# Description of the task
Look for the word "Request" in the entries and copy every line where it shows up.

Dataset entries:
....................

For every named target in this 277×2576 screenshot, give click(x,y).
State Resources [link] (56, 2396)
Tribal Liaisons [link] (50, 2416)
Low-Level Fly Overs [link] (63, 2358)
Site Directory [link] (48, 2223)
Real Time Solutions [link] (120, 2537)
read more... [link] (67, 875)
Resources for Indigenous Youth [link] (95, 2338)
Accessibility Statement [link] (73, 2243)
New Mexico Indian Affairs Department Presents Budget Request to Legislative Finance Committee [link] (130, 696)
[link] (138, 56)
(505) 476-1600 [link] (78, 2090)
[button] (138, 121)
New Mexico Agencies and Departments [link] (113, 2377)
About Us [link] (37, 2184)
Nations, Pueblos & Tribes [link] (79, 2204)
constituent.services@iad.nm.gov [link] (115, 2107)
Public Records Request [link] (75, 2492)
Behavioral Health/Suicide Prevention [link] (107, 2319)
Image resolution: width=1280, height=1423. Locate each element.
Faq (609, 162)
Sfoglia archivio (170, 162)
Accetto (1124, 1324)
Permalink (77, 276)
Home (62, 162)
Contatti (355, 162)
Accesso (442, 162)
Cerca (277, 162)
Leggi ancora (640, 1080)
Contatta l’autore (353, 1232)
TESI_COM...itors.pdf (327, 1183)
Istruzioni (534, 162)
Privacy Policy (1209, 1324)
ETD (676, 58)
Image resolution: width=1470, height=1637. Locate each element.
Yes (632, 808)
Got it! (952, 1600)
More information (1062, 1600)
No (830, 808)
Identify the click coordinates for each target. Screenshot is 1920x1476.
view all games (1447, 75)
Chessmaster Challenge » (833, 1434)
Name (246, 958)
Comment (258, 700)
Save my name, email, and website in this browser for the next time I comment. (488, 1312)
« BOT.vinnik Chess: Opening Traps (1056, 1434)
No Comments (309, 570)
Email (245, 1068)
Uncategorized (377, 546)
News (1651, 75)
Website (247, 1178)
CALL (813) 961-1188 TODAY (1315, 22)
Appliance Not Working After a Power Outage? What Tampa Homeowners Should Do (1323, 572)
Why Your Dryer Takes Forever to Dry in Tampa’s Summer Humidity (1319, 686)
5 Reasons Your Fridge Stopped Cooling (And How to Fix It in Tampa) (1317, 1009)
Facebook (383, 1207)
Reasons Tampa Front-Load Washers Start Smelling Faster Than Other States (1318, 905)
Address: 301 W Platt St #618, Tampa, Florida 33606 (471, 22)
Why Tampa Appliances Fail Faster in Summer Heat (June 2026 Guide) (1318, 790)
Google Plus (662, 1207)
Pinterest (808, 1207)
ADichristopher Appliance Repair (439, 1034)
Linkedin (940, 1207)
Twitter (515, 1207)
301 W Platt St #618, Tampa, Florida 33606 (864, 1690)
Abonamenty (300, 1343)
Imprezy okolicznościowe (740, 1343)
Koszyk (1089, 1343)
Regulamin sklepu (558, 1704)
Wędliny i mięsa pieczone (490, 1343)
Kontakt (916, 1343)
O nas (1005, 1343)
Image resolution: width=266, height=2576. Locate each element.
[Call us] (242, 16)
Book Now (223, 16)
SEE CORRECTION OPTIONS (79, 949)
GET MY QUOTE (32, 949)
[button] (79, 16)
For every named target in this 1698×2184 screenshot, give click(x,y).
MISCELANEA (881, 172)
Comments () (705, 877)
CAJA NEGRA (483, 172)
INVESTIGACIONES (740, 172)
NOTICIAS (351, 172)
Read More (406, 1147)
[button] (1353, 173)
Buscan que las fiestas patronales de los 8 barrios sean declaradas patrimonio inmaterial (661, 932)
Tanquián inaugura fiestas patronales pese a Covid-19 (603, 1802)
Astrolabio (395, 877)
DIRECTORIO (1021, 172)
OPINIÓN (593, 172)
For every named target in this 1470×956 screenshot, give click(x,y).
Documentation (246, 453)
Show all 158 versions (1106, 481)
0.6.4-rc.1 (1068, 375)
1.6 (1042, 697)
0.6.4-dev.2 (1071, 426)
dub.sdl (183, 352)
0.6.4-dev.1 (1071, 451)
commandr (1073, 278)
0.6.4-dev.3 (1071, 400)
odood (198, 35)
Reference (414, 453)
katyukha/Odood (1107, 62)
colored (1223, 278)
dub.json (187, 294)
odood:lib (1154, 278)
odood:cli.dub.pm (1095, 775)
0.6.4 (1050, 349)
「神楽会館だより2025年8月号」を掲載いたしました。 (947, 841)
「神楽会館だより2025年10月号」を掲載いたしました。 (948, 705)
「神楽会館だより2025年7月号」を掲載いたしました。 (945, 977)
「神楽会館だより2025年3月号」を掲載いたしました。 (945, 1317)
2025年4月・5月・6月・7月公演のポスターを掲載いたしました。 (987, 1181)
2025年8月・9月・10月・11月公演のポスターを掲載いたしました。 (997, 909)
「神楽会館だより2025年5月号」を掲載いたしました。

....................

# Task output
New Mexico Indian Affairs Department Presents Budget Request to Legislative Finance Committee [link] (130, 696)
Public Records Request [link] (75, 2492)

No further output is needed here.